The Gate Leading to Taj Mahal
Some More About Taj Mahal
The Taj Mahal is actually an integrated complex of structures. Building began around 1632 and was completed around 1653, and employed thousands of artisans and craftsmen. Ustad Ahmad Lahauri is generally considered to be the principal designer of the Taj Mahal.
Taj Mahal is built entirely of white marble. Its stunning architectural beauty is beyond adequate description, particularly at dawn and sunset. The Taj seems to glow in the light of the full moon. On a foggy morning, the visitors experience the Taj as if suspended when viewed from across the Jamuna river.
Taj Mahal was built by a Muslim, Emperor Shah Jahan (died 1666 C.E.) in the memory of his dear wife and queen Mumtaz Mahal at Agra, India. It is an “elegy in marble” or some say an expression of a “dream.” Taj Mahal (meaning Crown Palace) is a Mausoleum that houses the grave of queen Mumtaz Mahal at the lower chamber. The grave of Shah Jahan was added to it later. The queen’s real name was Arjumand Banu. In the tradition of the Mughals, important ladies of the royal family were given another name at their marriage or at some other significant event in their lives, and that new name was commonly used by the public. Shah Jahan’s real name was Shahab-ud-din, and he was known as Prince Khurram before ascending to the throne in 1628.

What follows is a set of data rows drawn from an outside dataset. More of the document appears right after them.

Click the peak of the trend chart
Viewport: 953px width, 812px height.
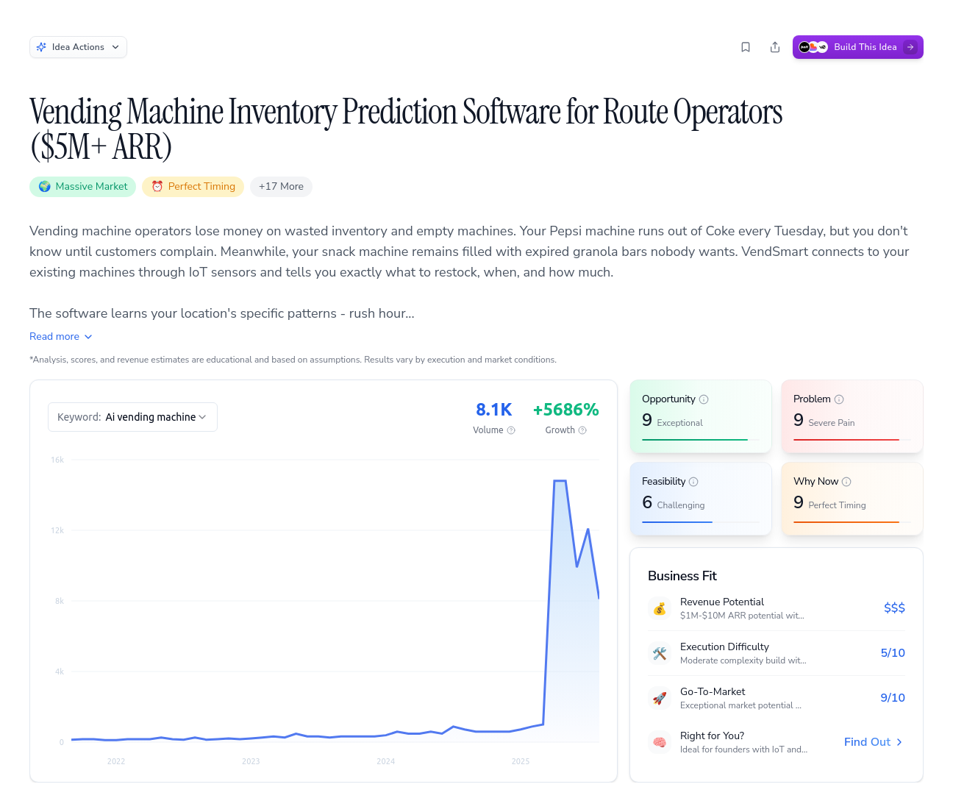(x=560, y=481)
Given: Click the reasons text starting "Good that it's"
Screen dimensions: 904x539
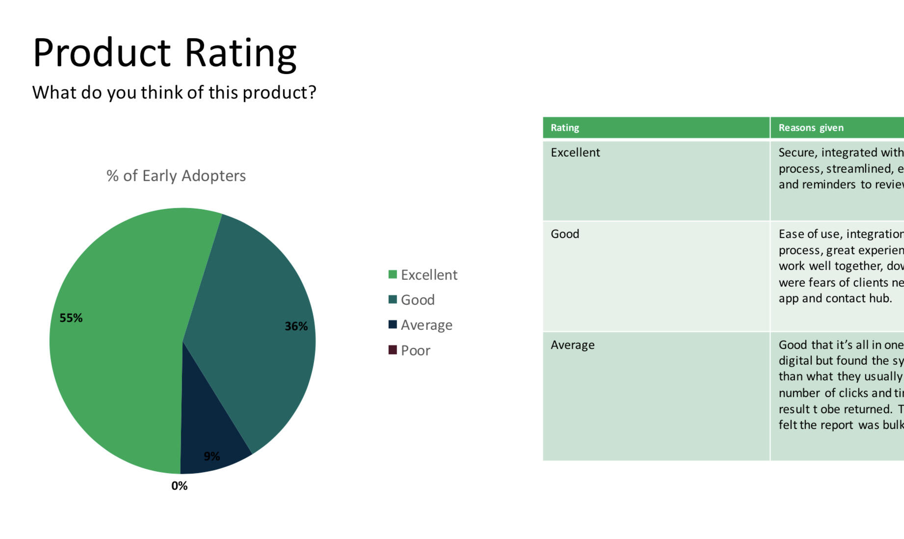Looking at the screenshot, I should tap(840, 385).
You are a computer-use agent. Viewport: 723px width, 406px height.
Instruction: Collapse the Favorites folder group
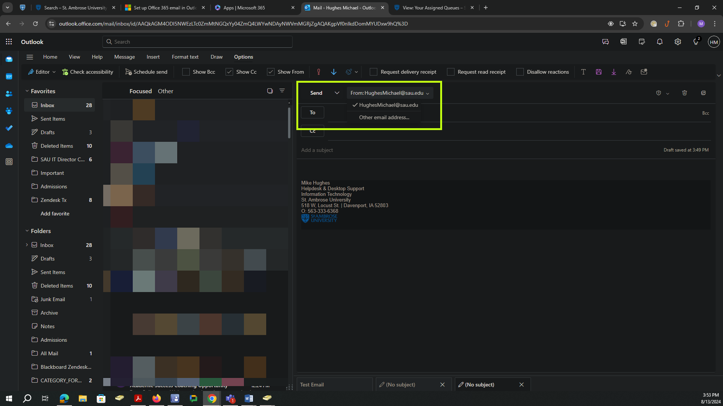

Taj Mahal was constructed over a period of twenty-two years, employing twenty thousand workers. It was completed in 1648 C.E. at a cost of 32 Million Rupees. Expert craftsmen from Delhi, Qannauj, Lahore, and Multan were employed. In addition, many renowned Muslim craftsmen from Baghdad, Shiraz and Bukhara worked on many specialized tasks.